宇野維正が『The Best Nightmare For Xmas』のサウンドを解説
WHITE ASHが邦ロックに示す“王道”とは? ギターリフが際立つ異色のクリスマスソングを聞く
12月10日にリリースされたWHITE ASHの『The Best Nightmare For Xmas』。彼らにとって初のDVD作品となる本作はインディーズ時代も含めたこれまでのMVをすべて収録した映像によるベスト盤と言うべき作品なのだが、そこに収められている新曲(DVD収録のMVだけでなく同梱されたCDにも音源を収録)「Xmas Party Rock Anthem」を初めて聴いた時は、思わず笑ってしまった。親の仇のようにクソ重いギターリフとリズムのカタマリを思いっきり叩き付けたかと思うと、「え?」という間が約2秒空いて、もう一度往復ビンタのように同じリフとリズムのカタマリを叩き付ける。で、いきなりグルーヴィーなダンスビートが刻まれていくのだ。ダンスビートと言っても、例の猫も杓子もな四つ打ちじゃないよ。もうほとんどブレイクビーツと言っていい、ヒップホップ的なそれ。思わず往年のQueenの「We Will Rock You」やAerosmithの「Walk This Way」を思い起こすような、もし自分がラッパーだったら思わずそこにラップをのせたくなる(ラッパーじゃないからのせないけど)、そんなヘヴィでシンプルなビート。この「Xmas Party Rock Anthem」は、曲のタイトルに「クリスマス」が入っている曲の歴史上で、少なくとも日本のロック/ポップ史においては間違いなく最もクリスマスっぽくない曲だろう。先ほど「思わず笑ってしまった」と書いたが、要はあまりにもカッコよすぎて笑ってしまったのだ。

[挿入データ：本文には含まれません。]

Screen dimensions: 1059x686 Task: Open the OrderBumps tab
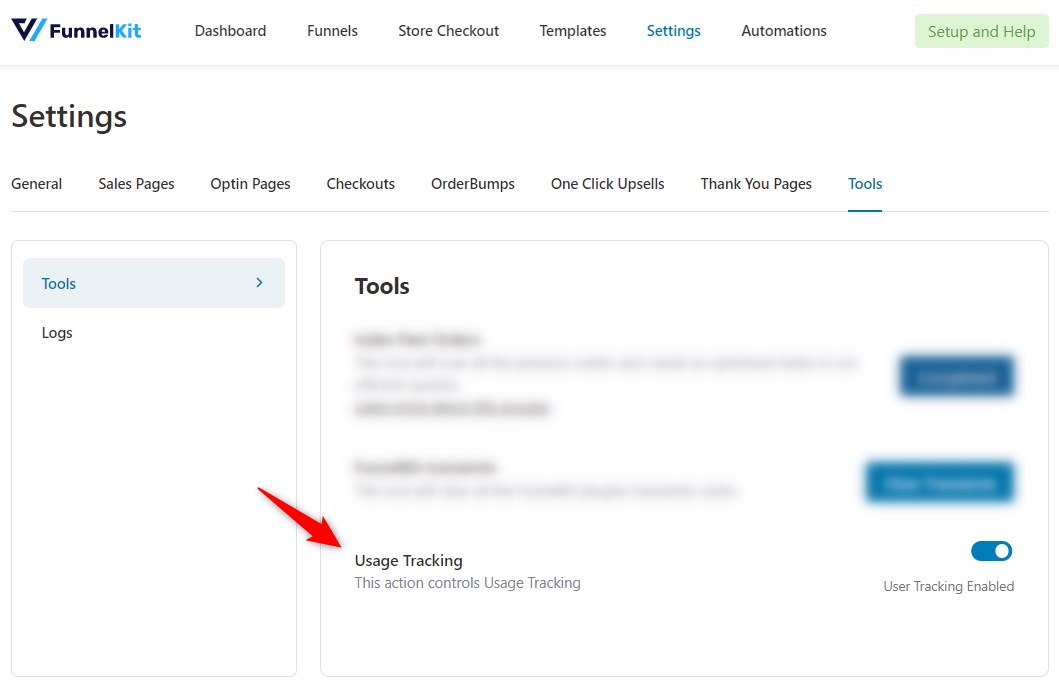point(472,184)
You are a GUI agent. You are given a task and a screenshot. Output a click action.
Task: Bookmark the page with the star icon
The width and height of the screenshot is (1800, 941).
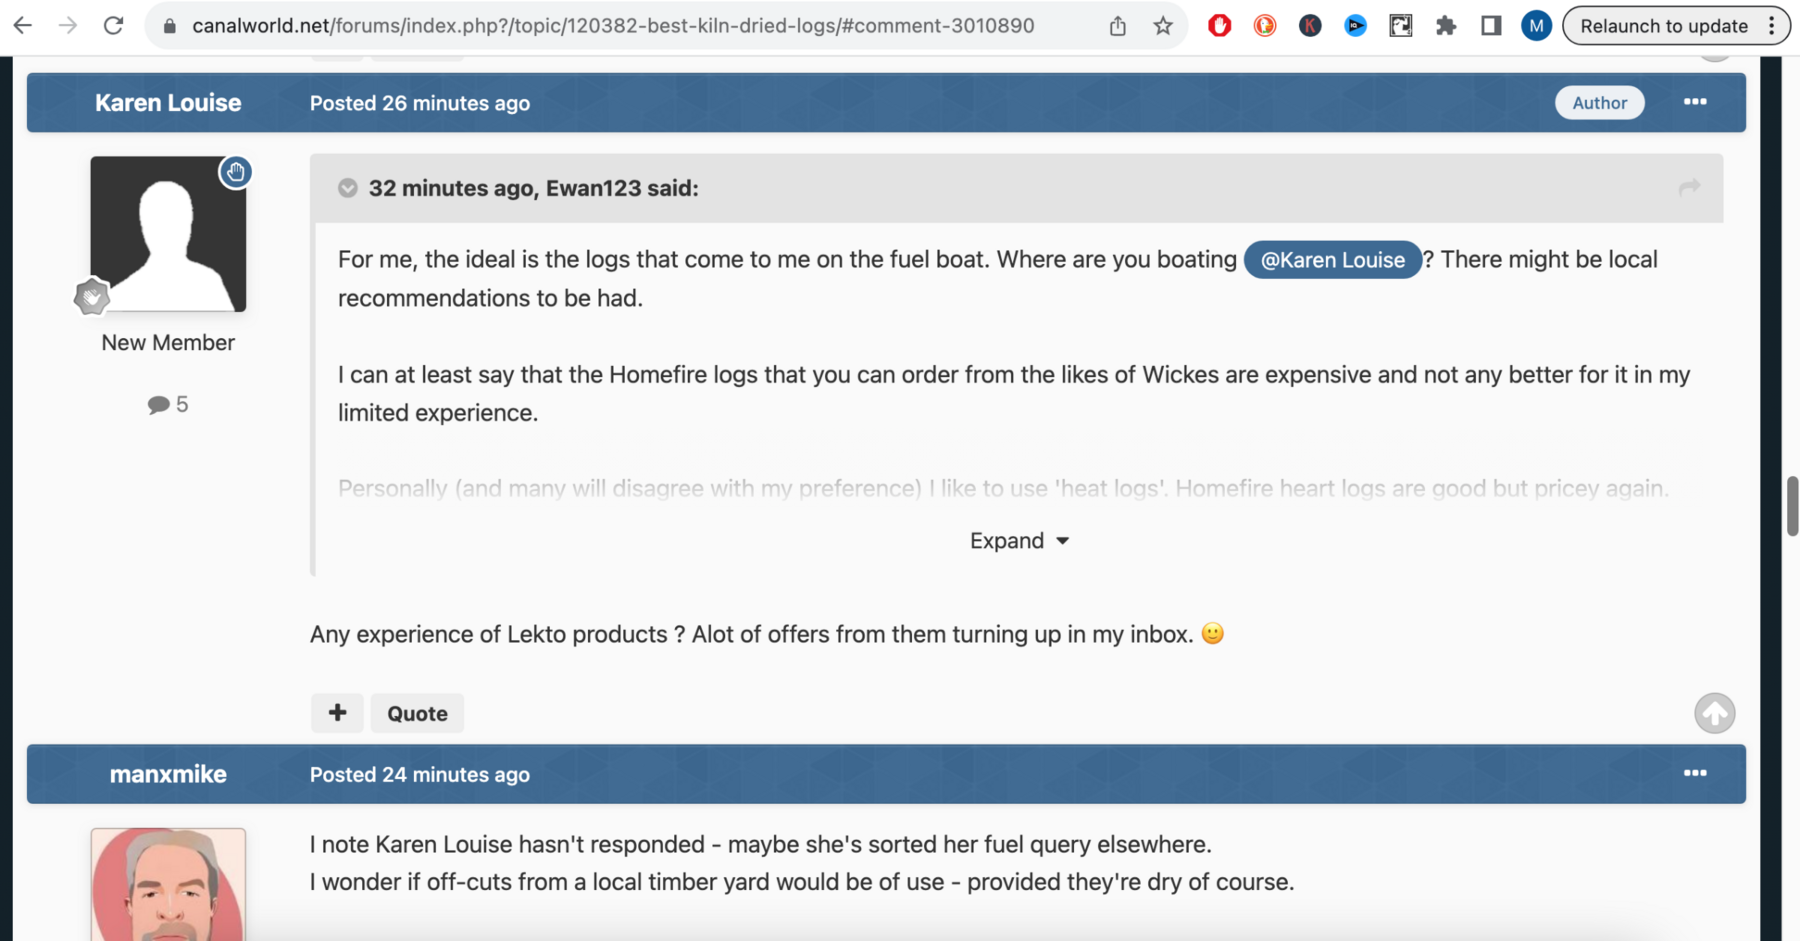(x=1163, y=25)
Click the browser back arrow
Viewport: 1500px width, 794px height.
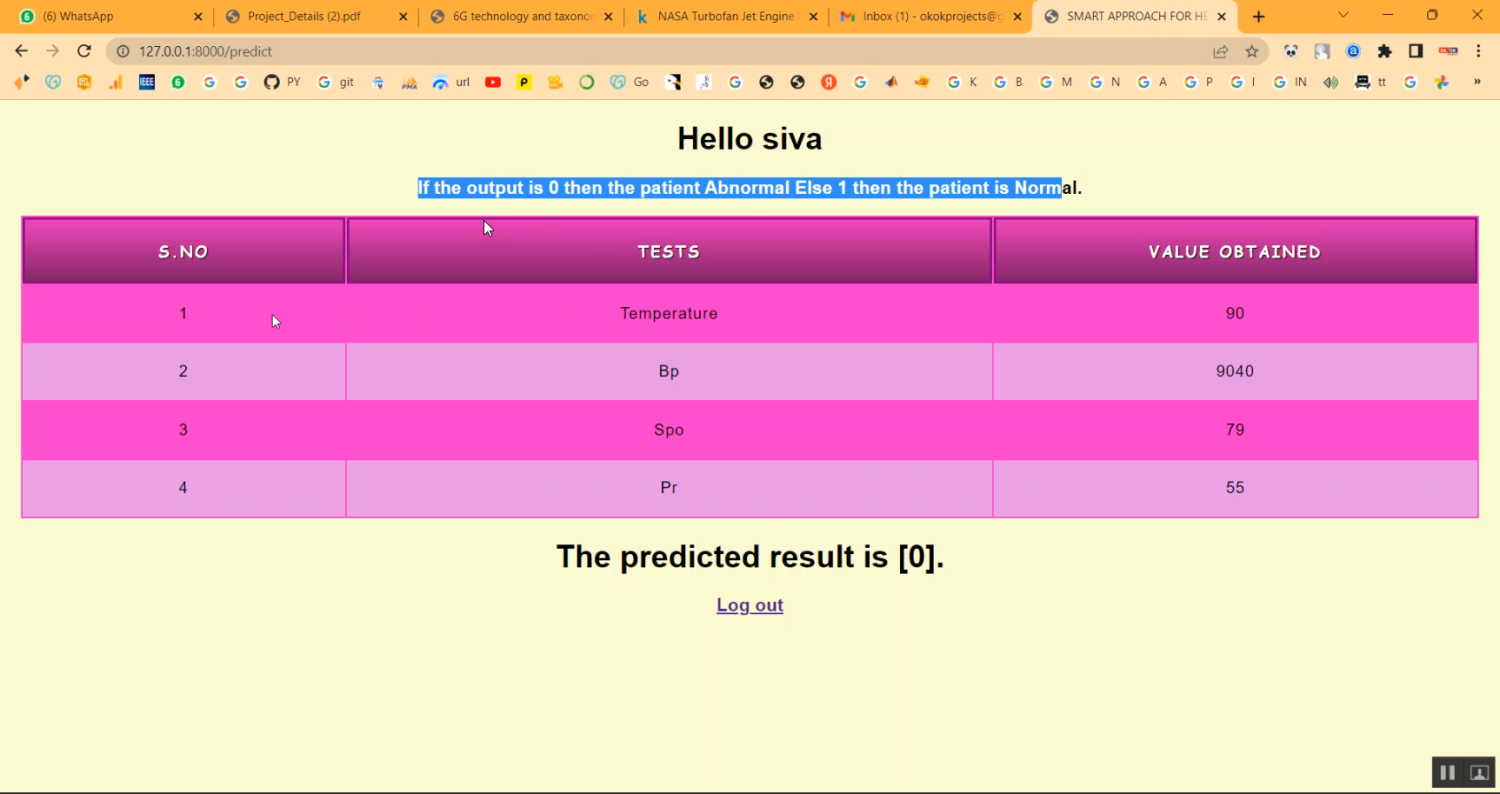point(21,51)
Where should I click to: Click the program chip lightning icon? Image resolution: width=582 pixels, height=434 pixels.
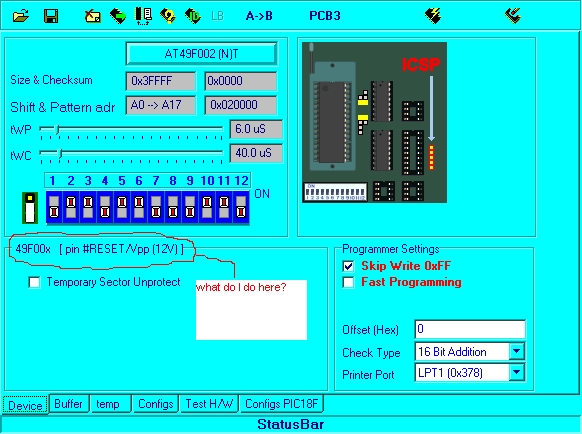click(x=433, y=16)
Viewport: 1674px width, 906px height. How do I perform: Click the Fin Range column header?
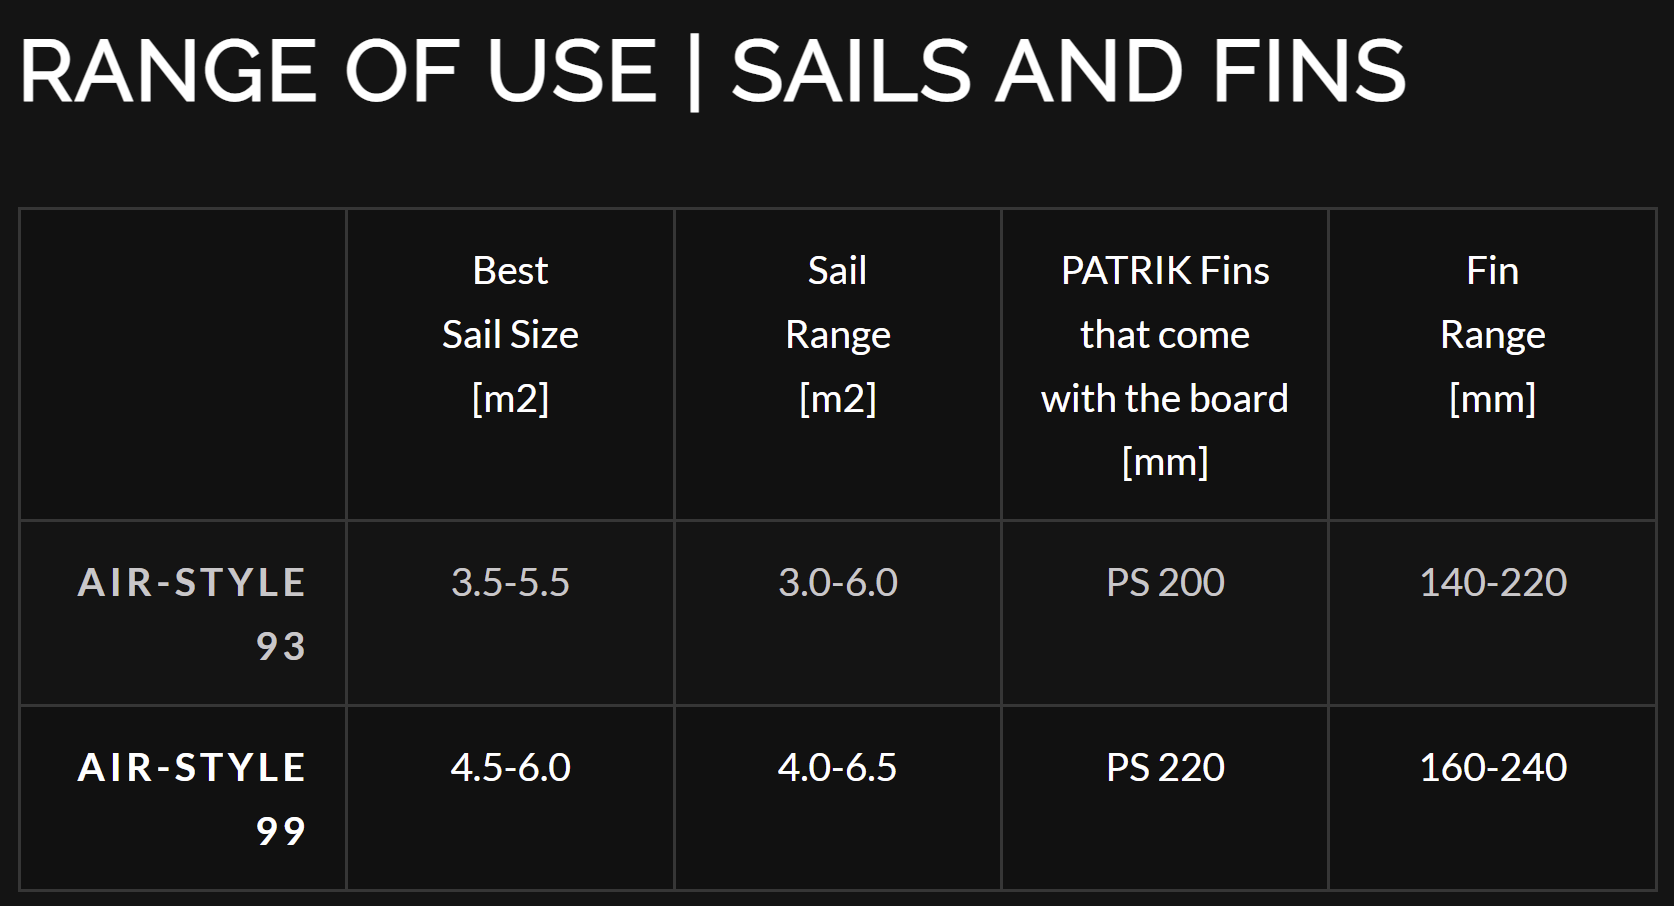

2010年にインディーズデビュー、2013年にメジャー移籍したWHITE ASHは、「のび太」という人を食ったようなフロントマンの名前、写真などでメンバーの顔をはっきりと明かさないイメージ戦略、そして何よりもそのずば抜けたソングライティング力と邦ロックらしからぬ重心の低いサウンドで、日本のロックシーンにおいて異色の存在であり続けてきた。そんな彼らは、本人たちもその影響を公言していたように、デビュー当初は「Arctic Monkeysへの日本からの回答」的な文脈で紹介されることも多かった。しかし、そのArctic Monkeysがアメリカに渡ってクラシックロック的なヘヴィネスを手にしていったように(いや、もはやそこのシンクロはそれほど重要ではないけど)、彼らもまた独自の道を歩んできている。